Unnamed: 0,total_bill,tip,sex,smoker,day,time,size
1,16.99,1.01,Female,No,Sun,Dinner,2
2,10.34,1.66,Male,No,Sun,Dinner,3
3,21.01,3.5,Male,No,Sun,Dinner,3
4,23.68,3.31,Male,No,Sun,Dinner,2
5,24.59,3.61,Female,No,Sun,Dinner,4



**Create a column named price_per_person. This should be the total bill divided by the party size.**

In [3]:
tips["price_per_person"] = tips.total_bill / tips["size"]
tips.head(2)

Unnamed: 0,total_bill,tip,sex,smoker,day,time,size,price_per_person
1,16.99,1.01,Female,No,Sun,Dinner,2,8.495
2,10.34,1.66,Male,No,Sun,Dinner,3,3.446667


**Before using any of the methods discussed in the lesson, which features do you think would be most important for predicting the tip amount?**
- Total_bill and size and price_per_person

**Split data**

In [4]:
train, validate, test = prepare_.split_data_(tips, random_state=59)
train.shape, validate.shape, test.shape

((146, 8), (49, 8), (49, 8))

### SelectKBest

**Use select k best to select the top 2 features for predicting tip amount. What are they?**

- looks at each feature in isolation against the target based on correlation
- fastest of all approaches covered in this lesson
- doesn't consider feature interactions
- After fitting: `.scores_`, `.pvalues_`, `.get_support()`, and `.transform`
- K: Number of top features to select.

In [5]:
# separate features from target
xtrain = train.select_dtypes("number").drop(columns="tip")
ytrain = train.tip

In [6]:
# parameters: f_regression stats test, give me 2 features
# f_regression: a regression stat test that tests if the feature is useful to predicting target
kbest = SelectKBest(f_regression, k=2)

# FIT the thing
kbest.fit(xtrain, ytrain)

In [7]:
# statistical f-value / feature's scores:
kbest.scores_

array([101.53446278,  55.49449347,  16.46791013])

In [8]:

# p value: 
kbest.pvalues_

array([2.10685424e-18, 7.93436360e-12, 8.08264694e-05])

In [9]:
kbest.get_support()

array([ True,  True, False])

In [10]:
# select the top 2 features for predicting tip amount
top = kbest.feature_names_in_
top[:2]

array(['total_bill', 'size'], dtype=object)
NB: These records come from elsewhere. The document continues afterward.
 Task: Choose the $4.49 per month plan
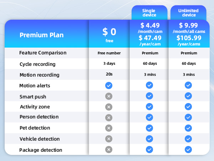pyautogui.click(x=149, y=27)
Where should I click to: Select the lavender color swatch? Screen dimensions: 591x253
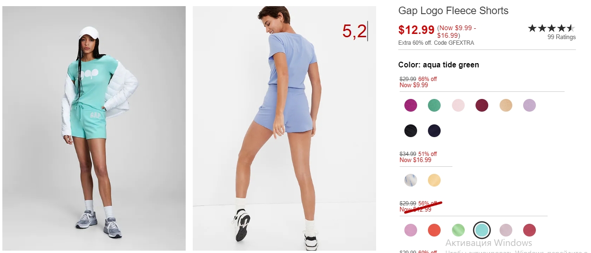pos(529,106)
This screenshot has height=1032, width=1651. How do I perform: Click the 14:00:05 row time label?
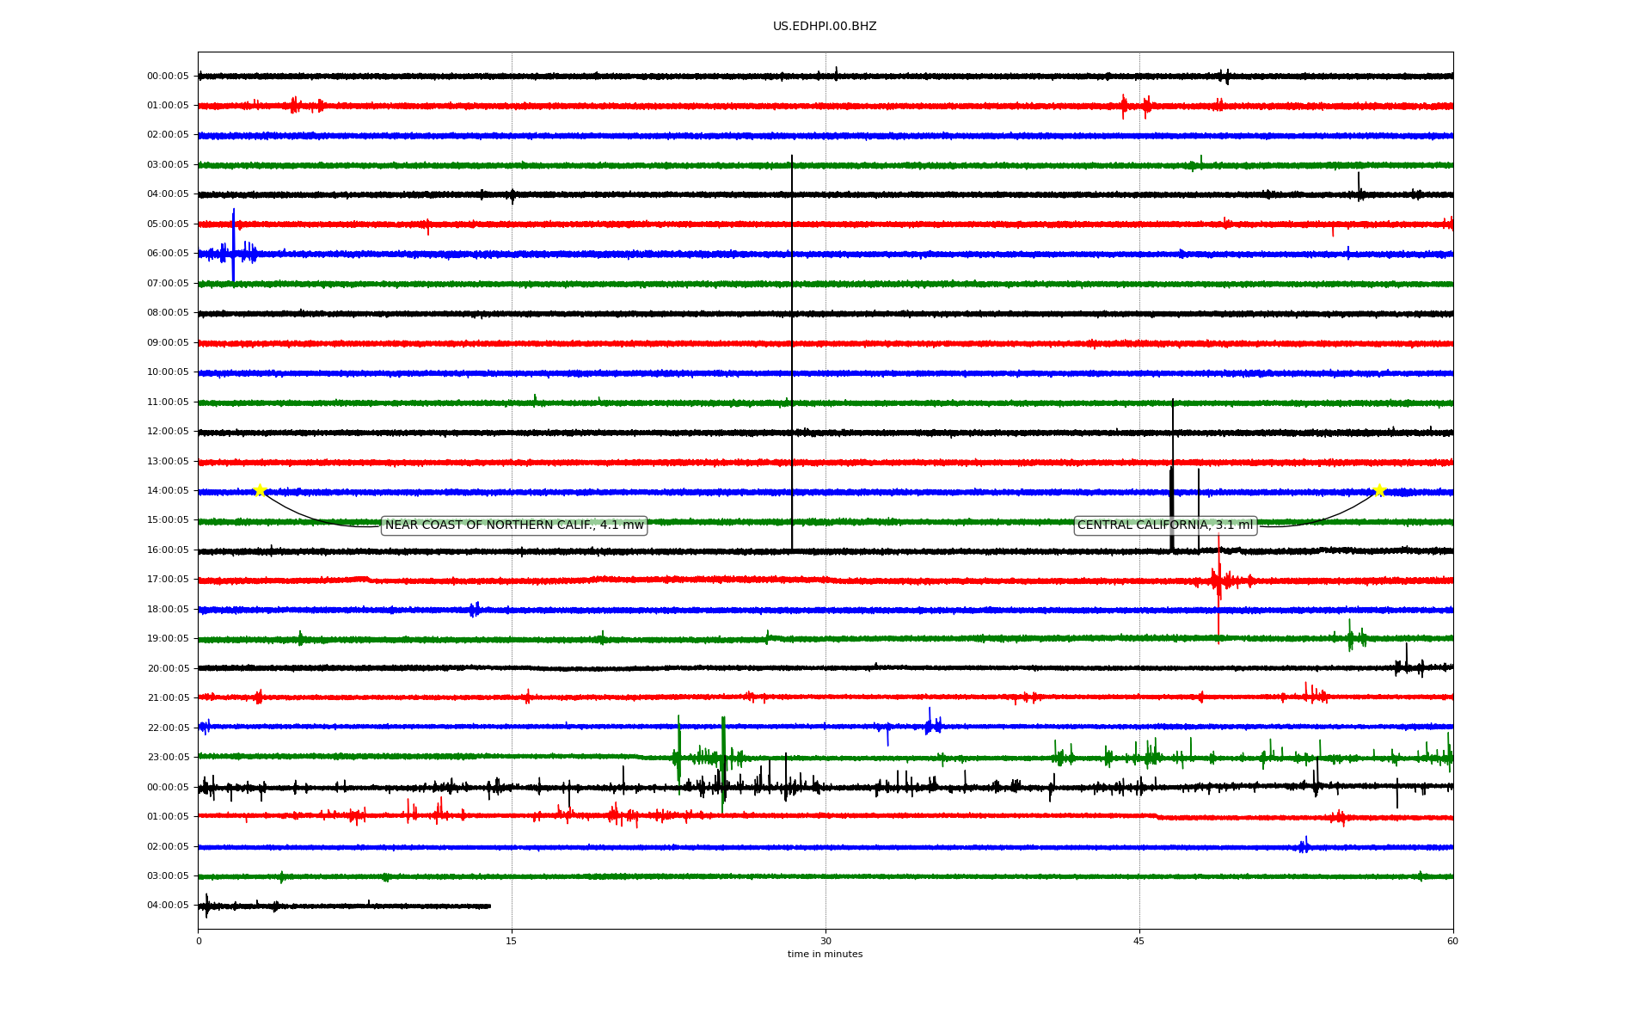coord(168,491)
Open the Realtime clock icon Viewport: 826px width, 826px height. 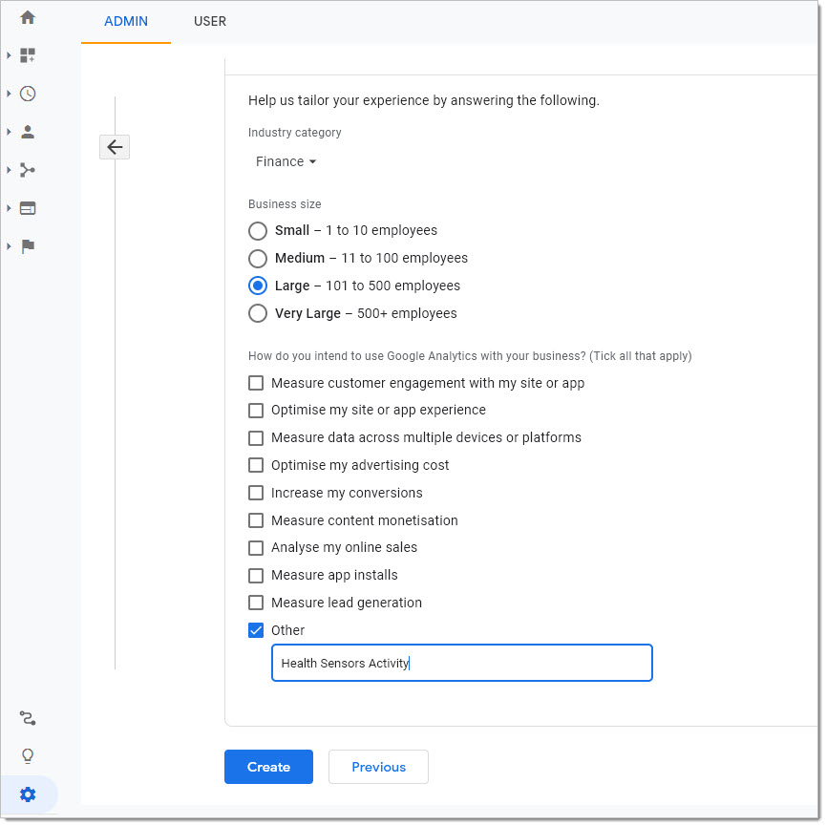pyautogui.click(x=28, y=94)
### Recursive Feature Elimination

**Use recursive feature elimination to select the top 2 features for tip amount. What are they?**

- Recursive Feature Elimination
- Progressively eliminate features based on importance to the model
- Requires a model with either a `.coef_ or .feature_importances_` property
- After fitting: `.ranking_, .get_support(), and .transform()`

In [11]:
# make a model object to use in RFE process.
# The model is here to give us metrics on feature importance and model score
# allowing us to recursively reduce the number of features to reach our desired space
linear_model = LinearRegression()

# MAKE the thing
rfe = RFE(linear_model, n_features_to_select=2)

# FIT the thing
rfe.fit(xtrain, ytrain)

In [12]:
# Get feature ranking
# Selected features are assigned a rank 1

rfe.ranking_

array([2, 1, 1])

In [13]:
# Dataframe of rankings
pd.DataFrame(
    {'rfe_ranking': rfe.ranking_},
    index = xtrain.columns
)

Unnamed: 0,rfe_ranking
total_bill,2
size,1
price_per_person,1


In [14]:
# get the two best predictors
rfe.get_support()

# or 

rfe.support_

array([False,  True,  True])

In [15]:
# view top feature names
xtrain.columns[rfe.support_]

Index(['size', 'price_per_person'], dtype='object')

In [16]:
# transform out selected features into a dataframe
X_train_RFEtransformed = pd.DataFrame(
    rfe.transform(xtrain),
    index=xtrain.index,
    columns = xtrain.columns[rfe.support_]
)
X_train_RFEtransformed.head()

Unnamed: 0,size,price_per_person
198,4.0,10.7775
178,2.0,7.24
146,2.0,4.175
183,3.0,15.116667
215,3.0,9.39


**Why do you think select k best and recursive feature elimination might give different answers for the top features? Does this change as you change the number of features you are selecting?**

- SelectKBest uses univariate statistical tests to select features while RFE uses a model-based approach to select features.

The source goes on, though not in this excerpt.